Thursday, January 2, 2003

My Five of Five

Five things that 2002 taught me:
1. I can survive for 4 months on $300. Pretty well in fact.
2. My poetry doesn't suck. I am actually good at what I love to do.
3. By selling it all, choosing homelessness, and going on tour, I've done more at my young age to follow my heart than most people will do in their entire life. I'm braver than I thought I was.
4. I have to make my own destiny. Fate doesn't exist.
5. Life sucks without a car.

Five personally significant events of 2002:
1. Disowning my father. This was his second chance to be my dad in any way and it went worse than the first. Now I know how not to treat my children.
2. Finally telling Daniela to put up or shut up. She's been a cock-tease and a love-vampire for the last three years and I let her use me because I'm a coward. But I've finally stood up. I'm almost certain I've lost her but I'm free.
3. Getting arrested. It was stupid, I was guilty beyond doubt, and I don't want to commit the same crime ever again.
4. The Save the Male Poetry Tour. 39 shows, 26 states, four men, three months, two countries, and one van. Wow, what a ride.
5. Leaving Flagstaff. It's a good place if you can stand small towns and intrusive personalities, but I'm a city boy and need the diversity of 4 million people. I'd rather be a little fish in a big pond than a big fish in a soup.

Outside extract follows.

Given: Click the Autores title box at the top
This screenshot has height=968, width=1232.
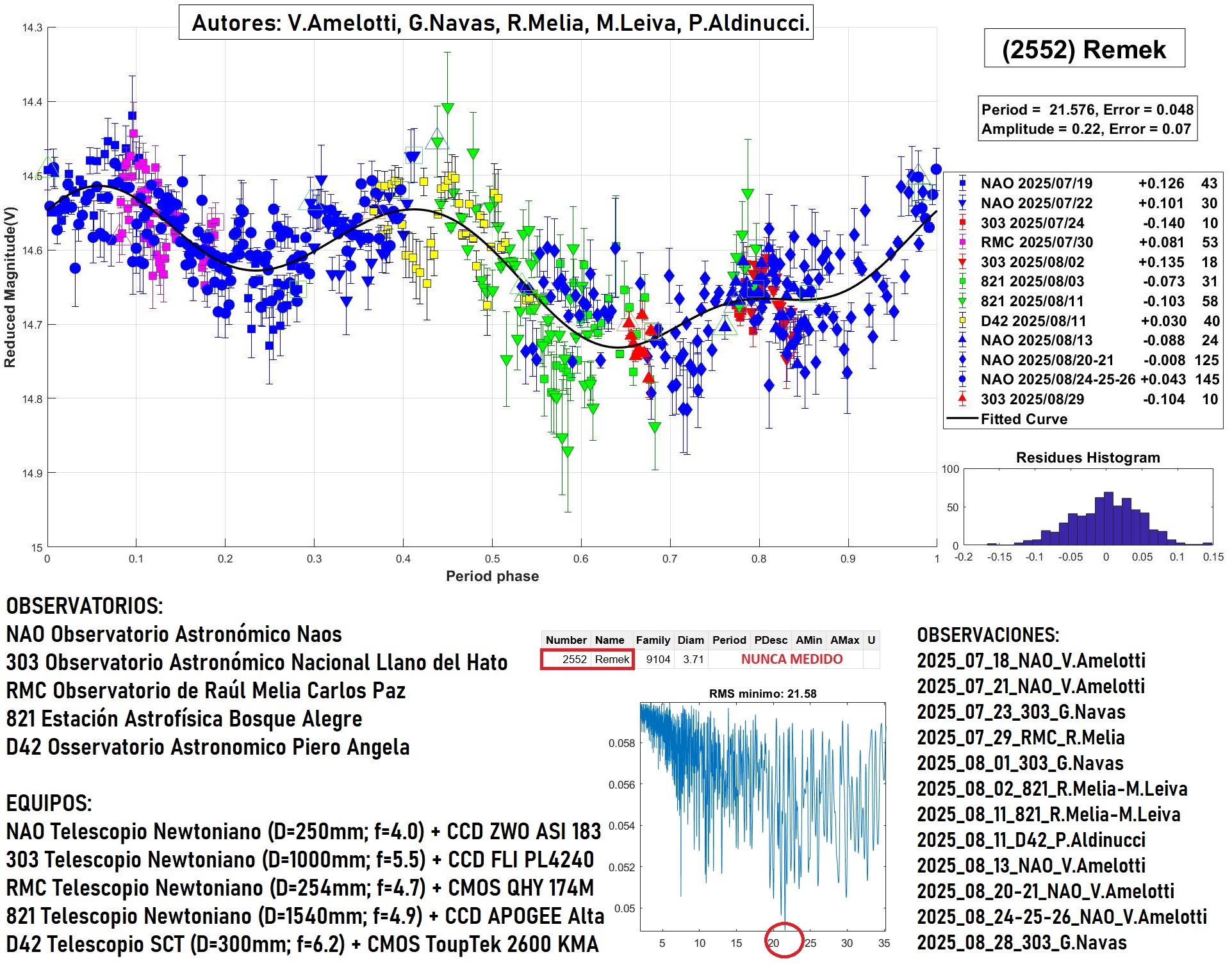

Five things I want to do in 2003:
1. Make a National Slam Team and do the thing in Chicago.
2. Be satisfied with my poetry. The kind of poetry that isn't just selfless mental masturbation.
3. Have a meaningful relationship with someone who isn't 18, or in high school, or recently divorced, or my boss. A punk rock art chick who'll break me.
4. Make enough money to buy a car, get a computer, and start publishing the chapbooks of poets across the country.
5. Plan my next national poetry tour.

Five things I don't want to do in 2003:
1. Procrastinate.
2. Let fear or fear of loneliness paralyze my better judgment.
3. Settle.
4. Write crap poetry and try to pass it off as art.
5. Blame writer's block.

Five (groups of) people who I'd like to know better in 2003:
1. My three step sisters, Jessica 19, Danielle 17, and Kristina 11. Jessica got engaged over the weekend, Danielle has a secret artistic side I think I could coax out of her shell, and Kristina is more like me now than anyone else I know.
2. Corbet Dean. He's been the most supportive of all the poets I know, but I don't really know him like I should. He could also help me improve my performance.
3. Klute. He and I could have one of the great friendships that art scholars will debate for decades.
4. Trish JusTrish. I like her and her art more and more I hear it.
5. Scott Creney and Mathew Moon, the two Guerrilla poets from Boston moving to Prescott this month.